Tomb The alabaster tomb of Elizabeth and Thomas Drake (died 1485) shows the couple lying side by side, carefully depicted in medieval dress, using niello work – a type of engraving that uses a black mixture to fill out the engraved lines. It may be unique in Norfolk. In her historical outline of the church, Rosemary Izat states that the inscription (now defaced) once read: "All Christian people that walk by this tomb early or late, of your cherity say a pater noster for the soul of Tho. Drake" (Weever's Funeral Monuments).

Memorials There are a number of memorials in the church, including those to the men of Forncett who fell in two world wars. Notable are two Ledger Stones, set into the floor near the belfry, each with a small brass inscription to members of the Baxter family – 1484 and 1535. In the chancel there is an oval stone tablet to the memory of Anna Cookson, daughter of William Cookson, one time rector of the parish, and a cousin of Dorothy and William Wordsworth.

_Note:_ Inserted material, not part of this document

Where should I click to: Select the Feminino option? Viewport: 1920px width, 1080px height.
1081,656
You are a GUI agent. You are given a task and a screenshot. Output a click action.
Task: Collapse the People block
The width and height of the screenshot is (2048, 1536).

Stained glass windows There are four stained glass windows, all from the 19th century, with dedications. The south chancel window depicting St Peter and St Paul is by F. W. Oliphant and dates from 1854. It has been described as ‘outstandingly good glass of very good colour and painting and a rare work’. There is an additional, lancet, stained glass window in the tower, without dedication.

==Bells==
There is a ring of 6 bells, of 5 different dates. Despite this it is "considered to be one of the finest in the county". There were four bells in 1552 and a fifth was added in 1602. They were re-hung in 1778 and in 1875 the tenor bell, which had cracked, was recast by John Warner of Cripplegate, London. By the 1930s the bells were unusable and restoration work was carried out by John Taylor, of Loughborough, including recasting the cracked treble bell and rehanging all the bells in a two-tier bell frame. In 1982 a new treble bell was cast in memory of Mary Armstrong, a local churchwarden and headteacher, completing the ring of six.

==Churchyard==
The church is set back from the road in a large and attractive churchyard with some well carved and interesting tomb stones. Sited on the edge of a Site of Special Scientific Interest above the valley of the River Tas, a long-distance footpath, the Tas Valley Way, passes close by.

A large area of the churchyard is managed primarily for wildlife, and it has a rich carpet of flowers and wild plants at different seasons. A survey of bats (August 2020) revealed 7 species detected in the churchyard, including a significant number of Natterer's bats (Myotis nattereri). The other species were: Common pipistrelle (Pipistrellus pipistrellus), which may be roosting in the church, Soprano pipistrelle (Pipistrellus pygmaeus), Common noctule (Nyctalus noctula), Serotine (Eptesicus serotinus), Barbastelle (Barbastella barbastellus) and Brown long-eared bat (Plecotus auritus).

==Role of the church==
St Peter's is located within the parish of Upper Tas Valley All Saints. Information about services is available online.

The building is also a significant centre for community life in the small rural villages known collectively as Forncett, which have no natural focal point. The current phase of repair and renovation includes an emphasis on developing this secular role for the benefit of all in the community.